Dyspraxia is an impairment in the execution of a motor act in the absence of primary weakness, sensory loss, or incoordination. When evaluated, patients with dyspraxia do not demonstrate any hemiparesis, sensory loss, or motor incoordination. Yet they are unable to execute motor acts, whether simple or complex. Dr Marshall distinguishes between several types of dyspraxia and apraxia. Ideomotor apraxia (or dyspraxia) is the inability to integrate basic sensory motor elements to achieve a simple motor goal, such as using scissors. Ideational apraxia is the inability to combine simple motor elements to achieve a complex or sequential motor act. For example, patients may have difficulty with complex acts, like dressing, which require executing tasks in a particular order. Constructional apraxia involves the inability to produce a mental image of an object in order to reproduce it on paper.
Often dyspraxia is associated with aphasia, which complicates evaluation and diagnosis. If a physician asks a patient to pantomime scissors, they may fail either because they do not comprehend the request (sensory aphasia) or lack the ability to execute the task (dyspraxia). This problem can be mitigated by having patients simply imitate a gesture that does not require the comprehension of language.

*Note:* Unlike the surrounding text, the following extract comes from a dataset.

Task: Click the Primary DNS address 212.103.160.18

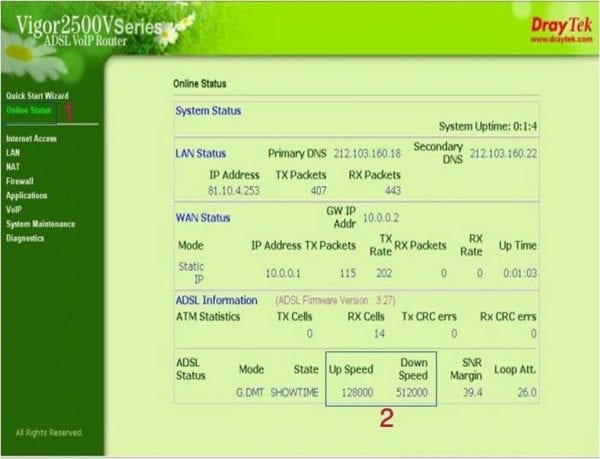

Disconnection syndrome occurs with a lesion to the corpus callosum. Patients with this syndrome have trouble attempting to pantomime a simple act but may be able to use the object itself. For example, a patient may not be able to show how he would put on his glasses. When the glasses are placed in his hand, however, he puts them on with ease. This intriguing syndrome results because the lesion in the corpus callosum prevents instructions from crossing from one brain hemisphere to another. Because the intrahemispheric connections are still intact, simply executing the movement is still possible.
Hemineglect is an inattention to one side of space. It is usually seen in the acute phases of stroke but can also result from tumor or head trauma. It predominantly involves dysfunction of the right hemisphere with consequent inability to attend leftward. Anosognosia is the unawareness of a deficit and is very common in patients with hemineglect. A submanifestation of this unawareness is asomatognosia, a striking syndrome in which patients do not recognize the left side of their body as their own. When presented with their own hand, patients will deny that it belongs to them. Dr Marshall describes functional imaging of hemineglect as well as the standard tests used to quantify and characterize the hemineglect.